Essay: On the Future of Virtual Cycling
Cover photo was lifted from Zwift.com. We do not own the rights to it.
A few weeks ago I was doing my usual rounds of cycling media content when I stumbled upon a completely benign question. I can’t remember who asked it but it featured professional women cyclists warming up for a digital bike race. The team hammered on the virtual cycling platform called Zwift and beat any other global racers who – I would assume – were slaying themselves for their avatar’s right to cross the line first.
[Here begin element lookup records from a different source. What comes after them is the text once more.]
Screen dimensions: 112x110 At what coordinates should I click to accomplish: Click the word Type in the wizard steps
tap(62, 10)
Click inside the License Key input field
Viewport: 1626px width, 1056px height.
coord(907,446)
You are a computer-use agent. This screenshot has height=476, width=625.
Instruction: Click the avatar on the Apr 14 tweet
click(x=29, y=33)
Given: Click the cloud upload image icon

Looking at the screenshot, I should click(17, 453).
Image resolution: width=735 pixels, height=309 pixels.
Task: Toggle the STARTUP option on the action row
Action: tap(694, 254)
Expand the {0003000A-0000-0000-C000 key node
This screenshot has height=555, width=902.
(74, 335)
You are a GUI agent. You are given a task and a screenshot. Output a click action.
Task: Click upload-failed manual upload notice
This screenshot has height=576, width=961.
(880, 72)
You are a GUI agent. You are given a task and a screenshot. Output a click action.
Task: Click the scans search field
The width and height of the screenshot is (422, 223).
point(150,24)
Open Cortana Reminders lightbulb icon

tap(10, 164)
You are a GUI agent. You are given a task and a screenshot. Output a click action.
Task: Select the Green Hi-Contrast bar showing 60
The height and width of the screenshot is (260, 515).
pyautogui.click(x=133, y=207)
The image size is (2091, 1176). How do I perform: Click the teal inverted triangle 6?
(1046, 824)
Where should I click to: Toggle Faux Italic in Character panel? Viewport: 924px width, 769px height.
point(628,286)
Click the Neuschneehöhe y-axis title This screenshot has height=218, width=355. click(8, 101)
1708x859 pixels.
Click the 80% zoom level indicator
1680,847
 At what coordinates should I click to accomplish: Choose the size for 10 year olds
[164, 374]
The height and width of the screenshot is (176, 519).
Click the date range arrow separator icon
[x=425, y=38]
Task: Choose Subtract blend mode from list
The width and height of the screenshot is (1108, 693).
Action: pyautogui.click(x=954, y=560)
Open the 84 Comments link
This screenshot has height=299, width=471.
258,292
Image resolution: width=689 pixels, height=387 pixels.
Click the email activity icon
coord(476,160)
There were professional differences though. The pro women were lined up facing huge television screens with the bold orange backdrop Zwift is known for. Riders were kitted up and atop their team bike, which was attached to a smart trainer. And then there was the curious fact that there were people, lots of people, watching this virtual reality race from behind the smart trainers. Fans were smiling and cheering on riders who were in the final virtual meters of a sprint, and for that matter the race, but not before a question was splashed across the scene: “The future of cycling?”
The future of cycling? I scoffed at this suggestion and continued my browsing of cycling media articles. How could a sport that occurs outside be projected indoors? This was a preposterous suggestion. Cycling has always been outside. Maybe indoor riding platforms are great for structured workouts or the time-crunched rider, but cyclists must be found pedaling down farm roads and up punchy climbs of the real world.
I came back to the question a few days ago and it all made sense. Indoor riding, fans and judges included, is nothing new to the cycling world. I remember working at a bike shop that had a pair of solid wood rollers in storage. They were once used in another indoor riding discipline that featured professional riders, judges, and eager fans excited to see head-to-head racing. Perhaps the future of cycling is going back in time and updating the model.
Though the northern hemisphere is entering prime cycling season, there is suggestion that Zwift competitions may expand even into the summer months. While that moves outside of the roller races of a century ago, the idea remains the same: Put riders on a measuring device, tell them how far to race, and stand back. The competitor within each one of them will hammer away whether they are spinning a massive wood roller and clock hand or a smart trainer and digital representation of us.
As the digital platforms roll out newer attractions for their products, it would be a return to the past to have online roller races, complete with dingy nightclubs packed full of participants and fans. That would bring this whole thing full circle. Once that happens we can all move forward with the next phase of riding bikes somewhere other than the road for entertainment purposes. Zwift races might be considered the future of cycling, but we have to look to the past for its probability of success.